La nuova potenza aggiunta da impianti alimentati da fonti rinnovabili è stata di circa 1 GW. La produzione di elettricità da FER è calata di 14 TWh a causa di una contrazione nella produzione idroelettrica, che nel 2014 raggiunse livelli record. Come illustra il GSE nel dossier:

Su queste ipotesi, nel 2015 l’incidenza della produzione da FER sul Consumo Interno Lordo, ricavato da dati TERNA, si attesterebbe al 32,8%, in significativa flessione rispetto al dato 2014 (37,5%).

Dal report emerge che la nuova potenza fotovoltaica installata nel 2015 si è attestata sui 301 MW, con un calo del 29% rispetto al 2014, quando erano stati aggiunti 424 MW. A dominare il mercato fotovoltaico sono stati gli impianti di piccola taglia, con potenza inferiore ai 20 kW, che hanno rappresentato il 64% delle nuove installazioni registrate nel 2015.

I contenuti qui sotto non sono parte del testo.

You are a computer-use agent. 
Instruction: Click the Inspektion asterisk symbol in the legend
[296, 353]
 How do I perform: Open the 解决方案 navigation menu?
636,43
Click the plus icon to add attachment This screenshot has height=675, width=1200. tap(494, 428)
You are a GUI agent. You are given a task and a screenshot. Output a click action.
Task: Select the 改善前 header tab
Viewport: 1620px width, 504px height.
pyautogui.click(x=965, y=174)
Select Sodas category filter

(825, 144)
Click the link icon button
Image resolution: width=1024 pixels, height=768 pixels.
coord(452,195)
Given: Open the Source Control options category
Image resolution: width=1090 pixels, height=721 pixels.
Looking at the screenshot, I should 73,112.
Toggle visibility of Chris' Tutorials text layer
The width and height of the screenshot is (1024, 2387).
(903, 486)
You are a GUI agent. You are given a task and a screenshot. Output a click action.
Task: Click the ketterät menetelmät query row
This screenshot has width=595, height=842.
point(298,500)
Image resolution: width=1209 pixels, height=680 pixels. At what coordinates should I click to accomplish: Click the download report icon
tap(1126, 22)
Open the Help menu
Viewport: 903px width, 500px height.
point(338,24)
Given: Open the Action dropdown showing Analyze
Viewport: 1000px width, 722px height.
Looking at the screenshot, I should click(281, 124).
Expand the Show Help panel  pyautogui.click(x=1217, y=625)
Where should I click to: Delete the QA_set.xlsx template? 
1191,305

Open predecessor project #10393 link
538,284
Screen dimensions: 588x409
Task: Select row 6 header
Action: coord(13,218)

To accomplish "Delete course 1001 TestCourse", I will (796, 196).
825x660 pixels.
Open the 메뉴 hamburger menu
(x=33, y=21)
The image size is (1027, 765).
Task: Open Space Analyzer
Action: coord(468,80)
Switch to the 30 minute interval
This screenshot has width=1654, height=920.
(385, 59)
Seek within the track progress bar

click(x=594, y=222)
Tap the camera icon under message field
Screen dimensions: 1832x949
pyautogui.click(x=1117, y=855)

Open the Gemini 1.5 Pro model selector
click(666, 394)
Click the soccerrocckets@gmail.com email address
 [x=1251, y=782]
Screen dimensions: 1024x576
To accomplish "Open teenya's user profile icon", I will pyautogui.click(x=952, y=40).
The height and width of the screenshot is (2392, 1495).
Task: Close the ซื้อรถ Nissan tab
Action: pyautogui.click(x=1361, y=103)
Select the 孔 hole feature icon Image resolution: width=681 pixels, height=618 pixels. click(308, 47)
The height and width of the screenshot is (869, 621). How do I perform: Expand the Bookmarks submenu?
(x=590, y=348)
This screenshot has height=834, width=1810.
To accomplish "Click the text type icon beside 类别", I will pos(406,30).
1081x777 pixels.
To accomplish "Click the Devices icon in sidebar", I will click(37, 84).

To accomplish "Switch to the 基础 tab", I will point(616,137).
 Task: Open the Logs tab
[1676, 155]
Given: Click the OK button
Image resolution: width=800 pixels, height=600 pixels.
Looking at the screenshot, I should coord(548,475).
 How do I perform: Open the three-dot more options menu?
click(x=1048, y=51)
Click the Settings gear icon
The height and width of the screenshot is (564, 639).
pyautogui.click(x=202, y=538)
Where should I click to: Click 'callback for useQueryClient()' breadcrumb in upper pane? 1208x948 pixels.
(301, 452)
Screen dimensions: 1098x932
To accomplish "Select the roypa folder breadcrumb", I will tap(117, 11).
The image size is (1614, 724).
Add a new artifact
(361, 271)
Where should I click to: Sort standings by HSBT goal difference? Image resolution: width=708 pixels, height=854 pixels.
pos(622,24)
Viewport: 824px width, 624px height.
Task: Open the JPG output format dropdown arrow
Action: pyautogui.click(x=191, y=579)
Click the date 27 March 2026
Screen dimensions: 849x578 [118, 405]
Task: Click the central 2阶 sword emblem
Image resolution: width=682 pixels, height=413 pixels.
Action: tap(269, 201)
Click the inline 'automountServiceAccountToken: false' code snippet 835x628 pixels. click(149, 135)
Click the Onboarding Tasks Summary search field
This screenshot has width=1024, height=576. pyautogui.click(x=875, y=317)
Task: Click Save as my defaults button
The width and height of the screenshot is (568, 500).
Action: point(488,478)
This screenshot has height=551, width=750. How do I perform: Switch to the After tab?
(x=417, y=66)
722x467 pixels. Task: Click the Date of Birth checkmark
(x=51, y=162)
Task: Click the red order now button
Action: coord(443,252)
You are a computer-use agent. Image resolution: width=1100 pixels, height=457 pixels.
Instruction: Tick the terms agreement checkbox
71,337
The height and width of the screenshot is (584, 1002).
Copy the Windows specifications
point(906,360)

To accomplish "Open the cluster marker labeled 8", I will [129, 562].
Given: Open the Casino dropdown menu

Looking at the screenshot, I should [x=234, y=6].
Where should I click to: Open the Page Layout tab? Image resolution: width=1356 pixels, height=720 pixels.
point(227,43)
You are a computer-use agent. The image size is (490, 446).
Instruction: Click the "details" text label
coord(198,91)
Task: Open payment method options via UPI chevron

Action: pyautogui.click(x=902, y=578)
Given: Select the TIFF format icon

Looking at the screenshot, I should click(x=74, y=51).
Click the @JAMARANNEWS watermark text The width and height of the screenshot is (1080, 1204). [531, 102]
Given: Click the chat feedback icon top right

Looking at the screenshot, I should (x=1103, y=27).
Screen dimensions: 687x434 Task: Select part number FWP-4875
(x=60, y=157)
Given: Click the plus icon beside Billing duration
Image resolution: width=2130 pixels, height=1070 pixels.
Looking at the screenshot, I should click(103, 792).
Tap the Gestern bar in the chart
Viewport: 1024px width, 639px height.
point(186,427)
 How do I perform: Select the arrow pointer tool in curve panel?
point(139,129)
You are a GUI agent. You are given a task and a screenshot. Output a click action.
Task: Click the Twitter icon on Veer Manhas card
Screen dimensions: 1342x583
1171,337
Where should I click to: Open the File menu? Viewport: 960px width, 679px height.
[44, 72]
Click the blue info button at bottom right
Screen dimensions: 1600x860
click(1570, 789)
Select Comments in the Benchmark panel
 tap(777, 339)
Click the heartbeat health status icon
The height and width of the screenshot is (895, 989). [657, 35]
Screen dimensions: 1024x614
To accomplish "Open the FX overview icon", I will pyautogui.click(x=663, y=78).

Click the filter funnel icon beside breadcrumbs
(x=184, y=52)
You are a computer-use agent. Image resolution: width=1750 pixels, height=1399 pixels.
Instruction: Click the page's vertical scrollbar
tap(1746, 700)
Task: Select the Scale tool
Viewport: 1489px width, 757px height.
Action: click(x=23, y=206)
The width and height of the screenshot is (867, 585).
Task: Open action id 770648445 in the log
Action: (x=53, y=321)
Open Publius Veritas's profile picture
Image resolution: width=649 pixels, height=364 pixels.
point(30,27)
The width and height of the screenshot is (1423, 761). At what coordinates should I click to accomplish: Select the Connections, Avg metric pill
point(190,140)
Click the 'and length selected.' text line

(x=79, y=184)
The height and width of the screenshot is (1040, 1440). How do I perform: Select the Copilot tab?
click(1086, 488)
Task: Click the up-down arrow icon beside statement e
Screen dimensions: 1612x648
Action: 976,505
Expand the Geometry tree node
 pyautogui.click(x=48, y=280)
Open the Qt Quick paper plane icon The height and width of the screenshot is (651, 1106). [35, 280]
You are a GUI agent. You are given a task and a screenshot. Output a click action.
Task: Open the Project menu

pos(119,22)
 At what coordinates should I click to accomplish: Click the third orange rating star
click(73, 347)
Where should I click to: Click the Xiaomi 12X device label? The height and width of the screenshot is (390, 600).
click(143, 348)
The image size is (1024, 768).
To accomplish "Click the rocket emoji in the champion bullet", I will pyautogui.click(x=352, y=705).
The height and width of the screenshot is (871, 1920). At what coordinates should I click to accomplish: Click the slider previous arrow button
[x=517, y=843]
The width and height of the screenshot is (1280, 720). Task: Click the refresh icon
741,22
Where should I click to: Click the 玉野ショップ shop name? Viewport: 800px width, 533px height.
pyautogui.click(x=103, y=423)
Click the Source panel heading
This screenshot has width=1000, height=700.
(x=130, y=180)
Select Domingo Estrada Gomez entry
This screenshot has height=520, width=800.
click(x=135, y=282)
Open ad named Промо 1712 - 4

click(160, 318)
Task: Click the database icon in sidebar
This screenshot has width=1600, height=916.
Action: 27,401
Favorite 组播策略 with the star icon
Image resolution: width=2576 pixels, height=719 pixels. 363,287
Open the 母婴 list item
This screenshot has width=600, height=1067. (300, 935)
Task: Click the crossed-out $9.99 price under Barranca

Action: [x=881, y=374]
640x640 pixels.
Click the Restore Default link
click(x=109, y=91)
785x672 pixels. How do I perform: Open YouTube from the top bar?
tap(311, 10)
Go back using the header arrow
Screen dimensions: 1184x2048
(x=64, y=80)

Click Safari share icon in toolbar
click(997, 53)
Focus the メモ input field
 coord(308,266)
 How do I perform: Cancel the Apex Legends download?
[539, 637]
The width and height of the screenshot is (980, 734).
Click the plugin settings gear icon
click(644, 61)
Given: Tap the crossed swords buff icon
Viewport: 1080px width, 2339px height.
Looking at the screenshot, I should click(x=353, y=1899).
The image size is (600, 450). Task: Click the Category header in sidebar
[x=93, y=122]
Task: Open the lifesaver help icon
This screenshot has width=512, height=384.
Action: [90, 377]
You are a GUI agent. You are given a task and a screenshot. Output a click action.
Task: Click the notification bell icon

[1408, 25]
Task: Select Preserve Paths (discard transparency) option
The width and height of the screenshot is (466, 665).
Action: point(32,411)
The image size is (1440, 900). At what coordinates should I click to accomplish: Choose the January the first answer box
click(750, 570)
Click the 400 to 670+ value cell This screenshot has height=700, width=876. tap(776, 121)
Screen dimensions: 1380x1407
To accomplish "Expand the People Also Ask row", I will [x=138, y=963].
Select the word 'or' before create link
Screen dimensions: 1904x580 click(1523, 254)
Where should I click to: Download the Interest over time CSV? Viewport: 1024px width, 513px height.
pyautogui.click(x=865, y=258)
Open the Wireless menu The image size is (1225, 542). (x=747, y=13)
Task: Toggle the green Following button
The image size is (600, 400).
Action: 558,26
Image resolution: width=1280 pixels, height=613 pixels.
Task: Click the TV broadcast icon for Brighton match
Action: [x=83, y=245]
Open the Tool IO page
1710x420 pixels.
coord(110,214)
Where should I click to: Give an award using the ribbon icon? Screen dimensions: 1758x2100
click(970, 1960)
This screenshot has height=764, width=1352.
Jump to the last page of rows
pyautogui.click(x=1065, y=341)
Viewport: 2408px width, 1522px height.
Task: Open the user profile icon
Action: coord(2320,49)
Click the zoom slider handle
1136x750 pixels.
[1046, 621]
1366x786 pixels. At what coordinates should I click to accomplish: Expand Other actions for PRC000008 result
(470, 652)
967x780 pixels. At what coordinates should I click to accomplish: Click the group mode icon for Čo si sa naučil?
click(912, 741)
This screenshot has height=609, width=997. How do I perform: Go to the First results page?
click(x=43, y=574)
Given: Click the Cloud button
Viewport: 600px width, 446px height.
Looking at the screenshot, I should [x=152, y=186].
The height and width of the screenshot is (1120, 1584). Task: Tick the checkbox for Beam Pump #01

Il fotovoltaico italiano lo scorso anno ha tratto beneficio dalla detrazione fiscale del 50% e dall’esenzione dagli oneri sull’autoconsumo. Mentre la prima agevolazione è stata confermata anche per il 2016, la seconda rischia di essere eliminata dal MiSE. Una decisione che ha riscosso il malcontento delle associazioni di settore.

Il report del GSE evidenzia una netta ripresa dell’eolico dopo il crollo delle nuove installazioni registrato nel 2014. Nel 2015 la nuova potenza installata è stata di 423 MW, a fronte dei 123 MW connessi l’anno precedente. La crescita del settore eolico è stata trainata dalle nuove normative della Regione Basilicata, che hanno sbloccato la costruzione di nuovi parchi. Nella Regione meridionale sono stati installati oltre 243 MW. Gli impianti eolici con una potenza fino a 200 kW sono stati l’86% del totale.

Le stime preliminari sulle bioenergie diffuse dal GSE riportano nuove installazioni per un totale di 44 MW. L’impiego delle bioenergie è aumentato per via delle temperature più basse registrate nel 2015, che hanno fatto lievitare i consumi di legna da ardere e pellet.